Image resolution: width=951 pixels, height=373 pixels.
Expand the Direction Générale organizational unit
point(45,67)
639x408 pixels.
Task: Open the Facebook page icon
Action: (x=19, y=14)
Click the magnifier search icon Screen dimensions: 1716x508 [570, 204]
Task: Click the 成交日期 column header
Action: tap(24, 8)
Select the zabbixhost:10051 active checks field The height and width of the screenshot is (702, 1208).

++++++++++++++++++++

*What is being asked*:
Set down only these lines, exactly: the line containing "Expand the Direction" and each line after it, through the end of the listing.

*Solution for this task*:
Expand the Direction Générale organizational unit
point(45,67)
639x408 pixels.
Task: Open the Facebook page icon
Action: (x=19, y=14)
Click the magnifier search icon Screen dimensions: 1716x508 [570, 204]
Task: Click the 成交日期 column header
Action: tap(24, 8)
Select the zabbixhost:10051 active checks field The height and width of the screenshot is (702, 1208).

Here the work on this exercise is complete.